We construct fractionally integrated continuous-time GARCH models, which capture the observed long-range dependence of squared volatility in high-frequency data. Since the usual Molchan–Golosov and Mandelbrot-van-Ness fractional kernels lead to problems in the definition of the model, we resort to moderately long-memory processes by choosing a fractional parameter d∈(−0.5,0) and remove the singularities of the kernel to obtain nonpathological sample paths. The volatility of the new fractional continuous-time GARCH process has positive features like stationarity, and its covariance function shows an algebraic decay, which makes it applicable to econometric high-frequency data.

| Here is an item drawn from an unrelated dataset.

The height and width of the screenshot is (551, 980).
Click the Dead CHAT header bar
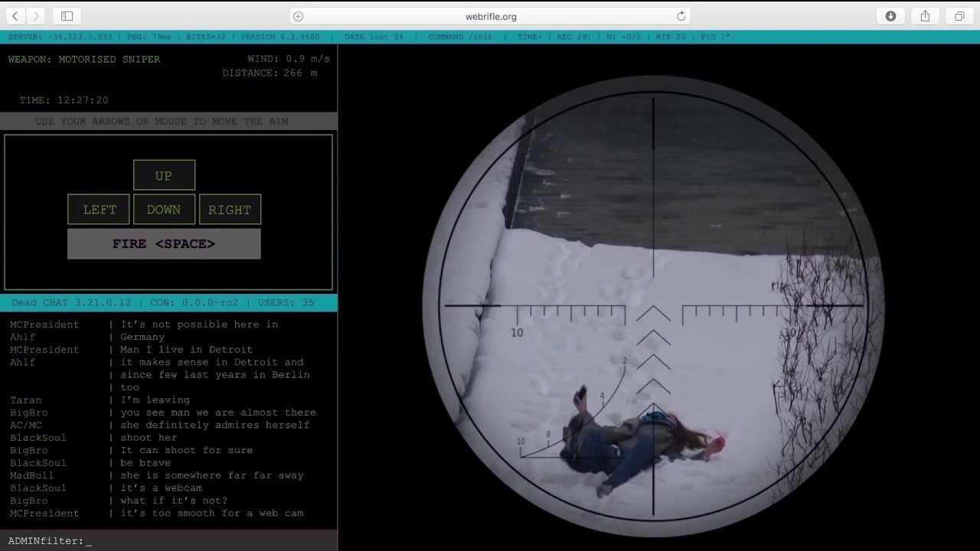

The model is fitted to exchange rate data using a simulation-based version of the generalized method of moments.* We thank Aleksey Min from the Chair of Mathematical Finance at the Technical University of Munich for access to the Chair’s Thomas Reuters database. Furthermore, we would like to thank Thiago do Rêgo Sousa for interesting discussions and useful comments on the simulation-based version of the generalized method of moments.

Suggested Citation

  • Stephan Haug & Claudia Klüppelberg & German Straub, 2018. "Fractionally Integrated COGARCH Processes," Journal of Financial Econometrics, Oxford University Press, vol. 16(4), pages 599-628.
  • Handle: RePEc:oup:jfinec:v:16:y:2018:i:4:p:599-628.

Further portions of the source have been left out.